Republicans end up with somewhere between 240 and 250 seats. Democrats drop to about 185 to 195.

That’s a locked majority for the GOP even in years when Democrats win the national popular vote for the House by four or five points.


Why “we’ll just do the same” doesn’t work

When Republicans push a new map, you hear Democrats say they can match them in blue states. It sounds fair. It’s not realistic.

Plenty of blue states are already maxed out. Massachusetts, Rhode Island, Hawaii. Every seat is already Democratic (Cook Political Report, Partisan Voter Index 2024). No room to draw more.
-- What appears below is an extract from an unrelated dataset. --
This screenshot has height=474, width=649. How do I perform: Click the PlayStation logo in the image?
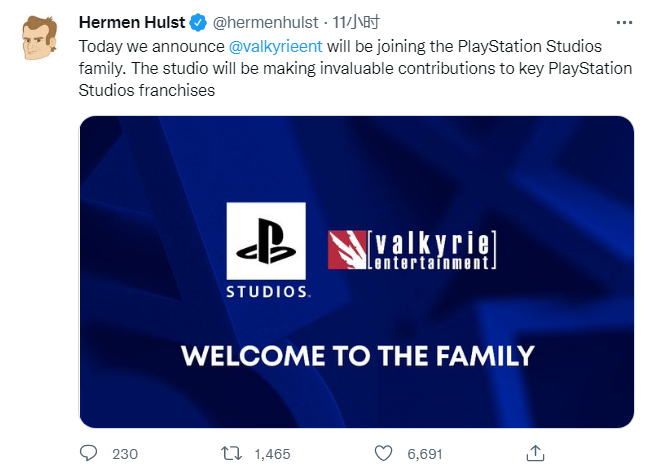(266, 241)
Small Republican states like Wyoming, Montana, and the Dakotas each get one seat, and they’re locked red without even trying. The math is uneven before the first line is drawn.


What happens next

If both sides go all in, competitive districts disappear. In 1992 there were about a hundred House seats decided by ten points or less (Cook Political Report). Today there are closer to thirty-five. In the endgame you might be looking at fewer than twenty.

That means the primary becomes the real election for most voters. November turns into a formality. The results are decided years earlier, in a quiet room, by people you didn’t elect to anything.


The bottom line

We aren’t drifting toward this. We’re heading straight for it. And in that world, Republicans have the structural advantage. Not because the country has shifted right, but because they control more of the machinery that decides where the lines go.

So when someone says “let the voters decide,” remember. In the Gerrymander Endgame, the people drawing the maps are the ones who already did.